Şiirde hava boşlukları

Şiirlerde bazen dönem etkisinden, bazen acelecilikten, bazen hamasi duygulardan, bazen çocuksu bakıştan, bazen takıntılı bağlanmalardan ötürü “hava boşlukları” oluşur. Tüm bunlar şiirin ‘hakikat’e eklemlenme oranını etkiler.

Tahir Abacı / Cumhuriyet Kitap Eki

Garipçi şairleri, “şiire yeni bir hava getirdikleri” biçiminde karşılayanlar olmuştu. Bu şiirin edasına ve hece ile aruzun ölçülü biçili şiirine alışkın olduğu için veznine yakınlık duyamayanlar hemen “hava” üzerinden mecaza başvurdular: “Şiire ne getirdiler? Hava!”

****************

Yapılacaklar Listesi
**1)** Alıntılanan metne göre şiirlerde "hava boşlukları" hangi nedenlerle oluşur?
**2)** Alıntılanan metinden bir bölümü tekrar yazın: "Şiirde hava boşlukları" sözcüklerinin geçtiği yerden başlayın, "eklemlenme oranını etkiler." sözcüklerinden sonra durun.

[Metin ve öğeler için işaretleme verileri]
****************

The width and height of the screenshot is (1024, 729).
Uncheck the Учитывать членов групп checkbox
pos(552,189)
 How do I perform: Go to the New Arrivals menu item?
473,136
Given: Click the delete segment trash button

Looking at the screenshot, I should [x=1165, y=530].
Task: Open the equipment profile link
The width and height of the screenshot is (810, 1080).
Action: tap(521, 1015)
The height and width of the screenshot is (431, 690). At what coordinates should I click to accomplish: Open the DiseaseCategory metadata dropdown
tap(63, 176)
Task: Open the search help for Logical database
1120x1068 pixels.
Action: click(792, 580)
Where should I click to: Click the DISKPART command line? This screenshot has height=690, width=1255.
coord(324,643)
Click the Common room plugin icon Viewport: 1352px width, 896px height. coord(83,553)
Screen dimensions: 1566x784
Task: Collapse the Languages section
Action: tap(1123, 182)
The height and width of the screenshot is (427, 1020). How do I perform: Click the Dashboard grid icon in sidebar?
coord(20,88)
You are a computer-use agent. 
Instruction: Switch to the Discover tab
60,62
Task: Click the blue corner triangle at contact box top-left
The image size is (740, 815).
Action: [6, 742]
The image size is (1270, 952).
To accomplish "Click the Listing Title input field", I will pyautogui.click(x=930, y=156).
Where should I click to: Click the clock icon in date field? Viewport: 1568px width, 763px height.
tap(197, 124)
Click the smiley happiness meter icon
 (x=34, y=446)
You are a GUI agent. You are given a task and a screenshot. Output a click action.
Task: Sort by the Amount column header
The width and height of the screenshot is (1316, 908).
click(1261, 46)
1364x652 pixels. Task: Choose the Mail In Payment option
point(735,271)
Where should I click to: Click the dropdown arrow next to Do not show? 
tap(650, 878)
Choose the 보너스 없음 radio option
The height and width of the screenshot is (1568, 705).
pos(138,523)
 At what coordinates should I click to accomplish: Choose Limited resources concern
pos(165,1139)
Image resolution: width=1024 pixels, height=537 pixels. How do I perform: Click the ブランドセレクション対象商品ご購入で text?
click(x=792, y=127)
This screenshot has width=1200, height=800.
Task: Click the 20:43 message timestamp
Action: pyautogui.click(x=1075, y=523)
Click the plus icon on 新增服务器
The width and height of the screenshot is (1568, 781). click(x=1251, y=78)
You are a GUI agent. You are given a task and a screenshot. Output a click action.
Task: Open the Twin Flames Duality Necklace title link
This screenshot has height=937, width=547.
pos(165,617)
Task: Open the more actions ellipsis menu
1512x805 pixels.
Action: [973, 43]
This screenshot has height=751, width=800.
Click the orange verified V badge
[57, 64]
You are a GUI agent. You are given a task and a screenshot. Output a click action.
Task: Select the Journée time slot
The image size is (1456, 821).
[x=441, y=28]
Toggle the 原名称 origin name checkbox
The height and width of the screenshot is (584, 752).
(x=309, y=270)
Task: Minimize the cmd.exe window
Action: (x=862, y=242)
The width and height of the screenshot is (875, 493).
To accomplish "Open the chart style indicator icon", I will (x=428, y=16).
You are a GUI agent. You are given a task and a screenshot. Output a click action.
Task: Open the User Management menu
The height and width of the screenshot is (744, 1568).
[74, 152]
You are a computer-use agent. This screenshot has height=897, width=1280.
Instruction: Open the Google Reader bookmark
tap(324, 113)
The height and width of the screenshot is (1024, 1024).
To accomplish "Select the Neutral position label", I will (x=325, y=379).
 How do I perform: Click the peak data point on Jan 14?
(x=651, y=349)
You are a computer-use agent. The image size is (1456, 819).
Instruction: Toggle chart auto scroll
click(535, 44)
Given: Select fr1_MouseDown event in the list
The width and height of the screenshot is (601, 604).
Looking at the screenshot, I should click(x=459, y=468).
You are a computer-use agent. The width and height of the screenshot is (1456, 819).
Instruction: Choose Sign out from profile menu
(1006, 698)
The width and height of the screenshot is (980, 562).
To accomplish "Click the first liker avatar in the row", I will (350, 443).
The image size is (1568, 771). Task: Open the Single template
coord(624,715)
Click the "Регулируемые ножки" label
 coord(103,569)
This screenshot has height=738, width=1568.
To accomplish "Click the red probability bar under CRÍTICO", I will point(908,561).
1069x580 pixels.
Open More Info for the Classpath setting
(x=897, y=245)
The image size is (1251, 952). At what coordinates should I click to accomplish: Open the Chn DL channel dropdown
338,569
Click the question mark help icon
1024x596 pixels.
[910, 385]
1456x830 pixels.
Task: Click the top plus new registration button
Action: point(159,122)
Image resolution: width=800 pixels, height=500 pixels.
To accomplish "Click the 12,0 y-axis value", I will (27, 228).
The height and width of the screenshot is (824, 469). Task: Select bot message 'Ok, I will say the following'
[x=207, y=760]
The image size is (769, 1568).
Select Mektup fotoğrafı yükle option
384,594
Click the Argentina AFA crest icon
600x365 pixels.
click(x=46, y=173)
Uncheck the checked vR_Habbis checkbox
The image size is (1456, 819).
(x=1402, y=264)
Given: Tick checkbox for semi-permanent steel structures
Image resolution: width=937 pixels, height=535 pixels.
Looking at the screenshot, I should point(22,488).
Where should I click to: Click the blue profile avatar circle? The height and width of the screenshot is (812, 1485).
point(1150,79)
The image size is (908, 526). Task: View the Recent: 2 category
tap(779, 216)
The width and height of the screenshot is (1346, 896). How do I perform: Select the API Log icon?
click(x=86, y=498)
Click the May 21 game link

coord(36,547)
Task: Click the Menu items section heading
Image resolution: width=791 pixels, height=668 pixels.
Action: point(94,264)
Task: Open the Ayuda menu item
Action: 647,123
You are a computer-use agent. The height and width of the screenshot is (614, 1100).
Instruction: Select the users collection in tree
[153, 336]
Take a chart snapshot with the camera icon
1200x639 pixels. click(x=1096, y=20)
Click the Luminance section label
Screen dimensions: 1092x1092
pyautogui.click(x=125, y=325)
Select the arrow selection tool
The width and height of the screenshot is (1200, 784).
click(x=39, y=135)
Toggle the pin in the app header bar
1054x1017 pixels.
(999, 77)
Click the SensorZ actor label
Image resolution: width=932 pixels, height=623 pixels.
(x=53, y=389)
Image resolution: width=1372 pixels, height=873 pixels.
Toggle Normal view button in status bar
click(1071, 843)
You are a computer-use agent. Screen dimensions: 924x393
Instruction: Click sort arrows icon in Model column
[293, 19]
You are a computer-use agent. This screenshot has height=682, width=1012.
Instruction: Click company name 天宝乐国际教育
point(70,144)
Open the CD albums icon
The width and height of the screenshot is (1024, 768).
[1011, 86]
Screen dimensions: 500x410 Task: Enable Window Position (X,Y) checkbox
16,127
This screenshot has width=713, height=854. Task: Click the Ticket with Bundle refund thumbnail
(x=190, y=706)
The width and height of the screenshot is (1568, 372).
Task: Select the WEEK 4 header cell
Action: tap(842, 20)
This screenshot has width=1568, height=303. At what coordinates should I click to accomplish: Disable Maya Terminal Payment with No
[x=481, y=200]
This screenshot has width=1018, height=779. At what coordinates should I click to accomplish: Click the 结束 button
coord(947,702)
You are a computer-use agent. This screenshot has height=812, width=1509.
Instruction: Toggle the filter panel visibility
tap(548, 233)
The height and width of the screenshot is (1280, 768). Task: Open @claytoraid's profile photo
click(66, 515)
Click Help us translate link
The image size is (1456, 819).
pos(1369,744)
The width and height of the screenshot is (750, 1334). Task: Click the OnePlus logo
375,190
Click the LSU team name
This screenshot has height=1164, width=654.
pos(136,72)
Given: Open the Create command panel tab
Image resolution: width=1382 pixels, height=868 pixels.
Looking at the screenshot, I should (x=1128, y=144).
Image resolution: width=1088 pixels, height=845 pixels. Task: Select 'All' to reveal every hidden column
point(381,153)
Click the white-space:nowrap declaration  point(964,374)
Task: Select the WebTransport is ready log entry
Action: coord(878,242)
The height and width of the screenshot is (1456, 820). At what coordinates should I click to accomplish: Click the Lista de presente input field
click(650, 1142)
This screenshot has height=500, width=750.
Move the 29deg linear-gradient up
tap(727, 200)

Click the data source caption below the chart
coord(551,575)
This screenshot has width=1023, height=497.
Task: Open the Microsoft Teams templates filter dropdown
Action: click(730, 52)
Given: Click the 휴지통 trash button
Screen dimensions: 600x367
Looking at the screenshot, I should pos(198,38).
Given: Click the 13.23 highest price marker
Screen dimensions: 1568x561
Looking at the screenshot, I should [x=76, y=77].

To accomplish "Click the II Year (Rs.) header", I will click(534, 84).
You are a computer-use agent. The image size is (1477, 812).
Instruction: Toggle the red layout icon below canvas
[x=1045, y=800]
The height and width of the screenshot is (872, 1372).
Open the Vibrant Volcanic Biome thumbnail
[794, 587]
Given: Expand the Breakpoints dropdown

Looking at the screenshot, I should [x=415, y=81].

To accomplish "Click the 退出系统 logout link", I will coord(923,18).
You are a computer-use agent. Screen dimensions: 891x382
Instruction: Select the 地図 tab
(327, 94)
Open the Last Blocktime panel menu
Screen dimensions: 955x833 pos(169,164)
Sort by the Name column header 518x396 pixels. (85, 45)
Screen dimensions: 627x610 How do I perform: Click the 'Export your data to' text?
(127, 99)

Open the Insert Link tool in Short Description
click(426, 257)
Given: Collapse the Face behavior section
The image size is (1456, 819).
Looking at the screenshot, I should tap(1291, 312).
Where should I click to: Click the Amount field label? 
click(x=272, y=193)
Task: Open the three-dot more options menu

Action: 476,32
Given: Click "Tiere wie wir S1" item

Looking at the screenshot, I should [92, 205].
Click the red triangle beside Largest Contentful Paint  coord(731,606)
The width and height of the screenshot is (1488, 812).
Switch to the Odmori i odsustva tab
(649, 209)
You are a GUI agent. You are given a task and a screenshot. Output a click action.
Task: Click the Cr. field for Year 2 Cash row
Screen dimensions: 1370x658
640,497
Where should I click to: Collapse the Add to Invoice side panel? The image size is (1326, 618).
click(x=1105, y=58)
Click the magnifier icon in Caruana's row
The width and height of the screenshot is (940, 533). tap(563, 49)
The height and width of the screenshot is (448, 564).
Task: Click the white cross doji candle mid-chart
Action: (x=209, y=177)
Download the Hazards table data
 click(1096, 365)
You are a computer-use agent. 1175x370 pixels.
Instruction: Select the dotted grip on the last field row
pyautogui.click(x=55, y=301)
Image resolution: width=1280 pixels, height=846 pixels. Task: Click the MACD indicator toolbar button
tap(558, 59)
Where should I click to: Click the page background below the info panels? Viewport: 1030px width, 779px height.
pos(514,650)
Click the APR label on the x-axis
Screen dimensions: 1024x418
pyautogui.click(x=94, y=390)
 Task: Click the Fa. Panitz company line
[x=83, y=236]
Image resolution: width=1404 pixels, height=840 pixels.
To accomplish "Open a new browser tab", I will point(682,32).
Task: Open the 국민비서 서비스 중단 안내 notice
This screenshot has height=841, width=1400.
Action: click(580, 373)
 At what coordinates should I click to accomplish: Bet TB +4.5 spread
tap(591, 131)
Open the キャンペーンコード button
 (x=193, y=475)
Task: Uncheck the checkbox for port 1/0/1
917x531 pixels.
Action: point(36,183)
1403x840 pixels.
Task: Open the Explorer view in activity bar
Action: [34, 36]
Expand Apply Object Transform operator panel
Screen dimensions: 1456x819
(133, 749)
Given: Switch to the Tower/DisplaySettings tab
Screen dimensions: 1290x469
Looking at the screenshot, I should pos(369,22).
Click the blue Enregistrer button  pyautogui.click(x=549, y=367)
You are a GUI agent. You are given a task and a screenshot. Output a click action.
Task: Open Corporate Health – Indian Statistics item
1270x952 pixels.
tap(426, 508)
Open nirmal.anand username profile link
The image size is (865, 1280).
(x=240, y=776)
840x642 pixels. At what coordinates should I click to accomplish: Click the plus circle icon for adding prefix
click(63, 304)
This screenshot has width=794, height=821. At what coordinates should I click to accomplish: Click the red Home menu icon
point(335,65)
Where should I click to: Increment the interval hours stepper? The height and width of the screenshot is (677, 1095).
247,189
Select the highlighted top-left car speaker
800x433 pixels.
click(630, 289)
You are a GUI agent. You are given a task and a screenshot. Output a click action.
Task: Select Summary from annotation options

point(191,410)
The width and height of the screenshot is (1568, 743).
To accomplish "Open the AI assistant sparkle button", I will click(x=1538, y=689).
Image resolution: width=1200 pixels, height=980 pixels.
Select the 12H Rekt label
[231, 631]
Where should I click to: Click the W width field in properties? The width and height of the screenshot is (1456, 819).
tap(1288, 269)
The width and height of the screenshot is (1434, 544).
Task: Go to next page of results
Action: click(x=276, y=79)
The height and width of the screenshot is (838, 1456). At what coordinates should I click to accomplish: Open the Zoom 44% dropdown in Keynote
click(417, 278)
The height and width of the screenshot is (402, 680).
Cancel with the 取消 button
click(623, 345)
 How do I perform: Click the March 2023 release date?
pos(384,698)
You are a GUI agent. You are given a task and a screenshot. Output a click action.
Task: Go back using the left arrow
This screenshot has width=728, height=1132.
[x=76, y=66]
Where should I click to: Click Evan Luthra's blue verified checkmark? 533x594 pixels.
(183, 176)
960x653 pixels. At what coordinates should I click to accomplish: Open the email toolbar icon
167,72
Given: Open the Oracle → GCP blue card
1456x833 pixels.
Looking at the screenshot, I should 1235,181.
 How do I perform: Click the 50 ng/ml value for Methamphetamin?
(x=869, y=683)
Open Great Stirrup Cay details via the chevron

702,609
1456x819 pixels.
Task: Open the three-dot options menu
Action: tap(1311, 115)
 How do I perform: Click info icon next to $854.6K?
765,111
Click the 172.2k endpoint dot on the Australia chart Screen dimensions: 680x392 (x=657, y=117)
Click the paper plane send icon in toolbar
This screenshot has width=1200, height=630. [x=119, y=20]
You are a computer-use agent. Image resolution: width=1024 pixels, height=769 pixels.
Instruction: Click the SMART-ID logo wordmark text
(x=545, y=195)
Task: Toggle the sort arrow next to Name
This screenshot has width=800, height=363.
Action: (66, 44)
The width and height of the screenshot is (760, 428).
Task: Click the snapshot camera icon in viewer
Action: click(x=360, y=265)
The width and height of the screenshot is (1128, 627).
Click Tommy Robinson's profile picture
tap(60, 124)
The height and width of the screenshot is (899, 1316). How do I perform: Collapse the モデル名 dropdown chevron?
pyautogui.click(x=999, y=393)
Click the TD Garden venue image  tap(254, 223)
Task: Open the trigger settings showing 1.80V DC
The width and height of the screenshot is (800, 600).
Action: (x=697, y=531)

****************

Yanıtlar Aşağıda
**1)** Dönem etkisi, acelecilik, hamasi duygular, çocuksu bakış ve takıntılı bağlanmalar yüzünden oluşur; metne göre bunlar bazen birinden, bazen ötekinden kaynaklanır. Tüm bunlar şiirin 'hakikat'e eklemlenme oranını etkiler.

**2)**
Şiirde hava boşlukları

Şiirlerde bazen dönem etkisinden, bazen acelecilikten, bazen hamasi duygulardan, bazen çocuksu bakıştan, bazen takıntılı bağlanmalardan ötürü “hava boşlukları” oluşur. Tüm bunlar şiirin ‘hakikat’e eklemlenme oranını etkiler.